Other potential risks and costs associated with GE crops include:

  • Researchers at the Committee for Independent Research and Genetic Engineering (CRIIGEN) based at the University of Caen, France, found that rats fed Monsanto’s GE corn MON863 for three months showed signs of liver and kidney toxicity. The GE corn in question is genetically modified to express the Bt-toxin (Cry3Bb1), which enables the plant to be insect repellent to the corn rootworm pest. This GE corn is approved as a food and feedstuff in Australia, Canada, the European Union, Japan, Mexico, the Philippines and the United States.
    Source: Archives of Environmental Contamination and Toxicology.
  • Feeding genetically engineered (GE) Bt corn to pigs has resulted in reports of sow breeding problems in Iowa, according to an article in the Iowa Farm Bureau Spokesman. The article noted that the common denominator: all of the operations fed their herds the same Bt corn hybrids. Laboratory tests revealed their corn contained high levels of Fusarium mold. One of the producers subsequently switched back to regular non-GE corn, and his herd no longer had the problem.
    Source: Iowa Farm Bureau Spokesman, April 29, 2002, edition.
  • GE crops are estimated to have cost the U.S. economy $12 billion since 1999 in farm subsidies, lower crop prices, loss of major export orders, and product recalls, according to a report, “Seeds of doubt: experiences of North American farmers of genetically modified crops,” published by the Soil Association. The report also noted that widespread GE contamination at all levels of the food and farming industry is a major problem.
    Source: Soil Association, “Seeds of doubt: experiences of North American farmers of Genetically modified crops.”
  • The Institute of Science in Society (ISIS) has cautioned health authorities to consider the increased consumption of genetic modified foods as a possible explanation for the two- to ten-fold increase in food-related illnesses in the United States in 1999 compared to 1994. "Health authorities should be on the lookout for new viruses and bacteria that could evolve by the horizontal transfer and recombination of viral and bacterial genes in genetically engineered crops," ISIS warned, noting that unknown agents caused approximately 81 percent of food-borne illnesses and hospitalizations and 64 percent of food-borne deaths in the United State in 1999.
    Source: Dr. Mae-Wan Ho, ISIS Report, Nov. 3, 2001, Institute of Science in Society.

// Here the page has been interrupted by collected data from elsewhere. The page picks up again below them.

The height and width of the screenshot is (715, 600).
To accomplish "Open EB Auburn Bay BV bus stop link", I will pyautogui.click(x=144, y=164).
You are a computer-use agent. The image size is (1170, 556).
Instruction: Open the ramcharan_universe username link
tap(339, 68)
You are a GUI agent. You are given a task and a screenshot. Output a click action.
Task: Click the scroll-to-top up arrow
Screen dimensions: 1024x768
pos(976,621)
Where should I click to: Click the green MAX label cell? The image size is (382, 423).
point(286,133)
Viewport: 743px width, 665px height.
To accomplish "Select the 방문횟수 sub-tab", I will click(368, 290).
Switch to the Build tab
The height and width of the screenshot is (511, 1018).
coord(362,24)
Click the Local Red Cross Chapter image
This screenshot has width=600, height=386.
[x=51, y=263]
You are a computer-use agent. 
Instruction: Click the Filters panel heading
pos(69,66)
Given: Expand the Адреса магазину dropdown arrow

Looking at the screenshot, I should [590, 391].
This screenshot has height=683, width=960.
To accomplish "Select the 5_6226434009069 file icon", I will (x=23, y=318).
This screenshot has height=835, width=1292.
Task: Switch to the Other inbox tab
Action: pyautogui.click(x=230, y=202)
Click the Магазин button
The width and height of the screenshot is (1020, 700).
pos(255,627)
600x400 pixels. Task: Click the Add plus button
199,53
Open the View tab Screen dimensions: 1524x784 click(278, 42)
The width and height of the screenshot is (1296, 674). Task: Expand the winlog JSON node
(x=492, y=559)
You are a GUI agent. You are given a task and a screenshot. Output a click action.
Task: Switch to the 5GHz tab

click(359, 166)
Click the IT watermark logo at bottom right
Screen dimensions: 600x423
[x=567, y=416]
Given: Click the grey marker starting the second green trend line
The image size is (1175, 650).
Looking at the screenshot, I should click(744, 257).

Many consumers would like genetically modified foods to be labeled.

  • An ABCNews.com random poll of 1,024 adults conducted across the country during June 2001 showed that 93% favor mandatory labels on genetically modified foods, with 57% saying they’d be less likely to buy foods labeled as genetically modified, and 5% saying they’d be more likely to purchase it. At the same time, 52% said they’d be more likely to buy food that is labeled as having been produced organically.
    Source: ABCNEWS.com, June 2001.
  • Seventy-five percent of Americans polled by the Pew Initiative on Food and Biotechnology want to know whether their food contains genetically engineered ingredients, according to a poll conducted in January 2001 and released during March. Of those polled, 46% did not know what to think about the safety of GM foods; of those with an opinion, half believed GM foods are safe, and half believed they are unsafe.